Officiellement, le communiqué officiel évoque la « profondeur des relations égypto-libyennes », le « soutien total de l’Égypte à l’armée et aux institutions nationales libyennes », la « chasse aux mercenaires étrangers » et les « perspectives pour les élections ». Sissi promet à Haftar armes, argent, renseignement et couverture diplomatique, afin qu’il poursuive sa mission de torpillage de toute transition démocratique en Libye.

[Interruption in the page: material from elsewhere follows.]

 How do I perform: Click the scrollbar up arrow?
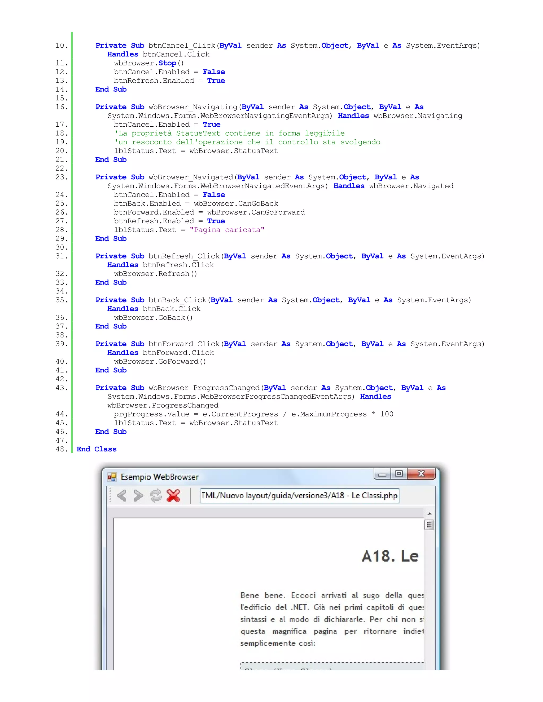[429, 514]
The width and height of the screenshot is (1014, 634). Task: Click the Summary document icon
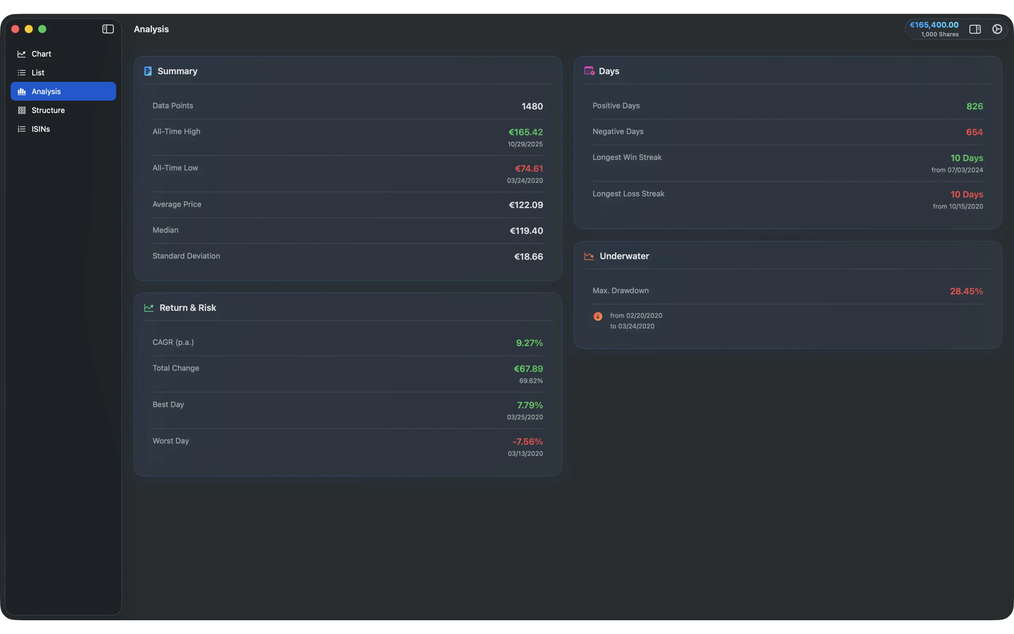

Les faits, soigneusement passés sous silence, parlent d’eux-mêmes : Haftar a saboté les accords de Skhirat, de Berlin, de Genève et tous les processus de paix depuis 2015. Il a bombardé Tripoli en 2019-2020 avec l’aide des drones émiratis, des mercenaires russes de Wagner et… des livraisons d’armes égyptiennes, violant sans scrupule l’embargo de l’ONU. Depuis quatre ans, il bloque la tenue d’élections présidentielles, conscient qu’il les perdrait face à tout candidat légitime.
Sissi, quant à lui, rejoue le scénario de 2014 lorsqu’il avait soutenu l’opération « Dignité » : transformer la Libye en protectorat égyptien déguisé. Pourquoi ? Parce qu’un État libyen stable et démocratique serait une menace pour le régime militaro-policié du Caire. Imaginez le précédent : des Libyens votant librement pendant que les Égyptiens restent soumis depuis douze ans.
Le discours sur « l’ingérence étrangère » et « l’expulsion des mercenaires » devient presque comique. Ces deux hommes ont ouvert grand leurs portes à Wagner, aux Soudanais de Hemetti, aux Syriens d’Assad et aux Émiratis pour faire la loi en Libye. Les seuls mercenaires qu’ils veulent vraiment chasser ? Ceux qui ne sont pas à leur solde.
Et puis il y a cette perle : « La stabilité du Soudan est étroitement liée à la sécurité nationale de l’Égypte et de la Libye ». Traduction : maintenir un Soudan faible et divisé, continuer à piller l’or, faire transiter les armes et recruter des miliciens bon marché. La souveraineté soudanaise ? Accessoire, tant que le chaos reste contrôlable.
En réalité, cette rencontre n’était pas un événement « historique ». C’était une réunion de crise entre deux hommes dont la survie politique dépend de l’enterrement définitif de la révolution libyenne de 2011 et du maintien d’un chaos contrôlé à leurs frontières.
Tant que Sissi et Haftar resteront au pouvoir, la Libye ne connaîtra ni paix, ni élections, ni État. Elle restera une colonie partagée entre seigneurs de guerre, milices et puissances régionales, qui se servent sans vergogne dans le cadavre encore chaud d’un pays jadis prospère.
Et l’Occident ? Comme toujours, il détourne le regard. Il préfère un dictateur stable qui ferme les vannes migratoires et combat les Frères musulmans plutôt qu’un peuple libre qui risquerait de mal voter.